The debt, due in 5.5 years, will pay interest at 5.5 percentage points more than the London interbank offered rate, said the person, who declined to be identified because the terms are private. Libor, the rate banks say they can borrow in dollars from each other, will have a 1.25 percent floor.
HD Supply is proposing to sell the loan at 97.5 cents on the dollar, the person said, reducing proceeds for the company and boosting the yield to investors.
Bank of America Corp., Goldman Sachs Group Inc., Barclays Plc, Credit Suisse Group AG, Deutsche Bank AG, JPMorgan Chase & Co., Wells Fargo & Co. and UBS AG are arranging the term loan, according to data compiled by Bloomberg.
The Atlanta-based company is also seeking to refinance its existing asset-based credit line with a new $1.5 billion asset-based revolving line of credit, the data show. GE Capital Markets, the lending unit of General Electric Co., is arranging that piece.
In addition to the refinancing, the company is marketing a private offering of first-lien notes due 2019 and second-lien notes that mature in 2020, it said yesterday in a statement.
12 Percent Notes
Proceeds from the new covenant-lite term loan B, along with drawings under the new $1.5 billion asset-based revolving line of credit and the new debt, will be used to refinance the company’s 12 percent senior notes due in 2014, said the person. HD Supply issued $2.5 billion of the notes in 2009, according to Bloomberg data show.

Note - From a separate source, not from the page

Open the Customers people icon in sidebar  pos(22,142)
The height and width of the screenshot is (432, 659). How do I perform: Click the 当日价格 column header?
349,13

Quiana Pinckney, a spokeswoman for HD Supply, declined to comment.
Carlyle, Bain and Clayton, Dubilier & Rice acquired HD Supply for $8.5 billion in August 2007, according to data compiled by Bloomberg.
In a revolving credit facility, money can be borrowed a once it’s repaid; in a term loan it can’t. An asset-based financing is secured by the borrower’s inventory and account receivables.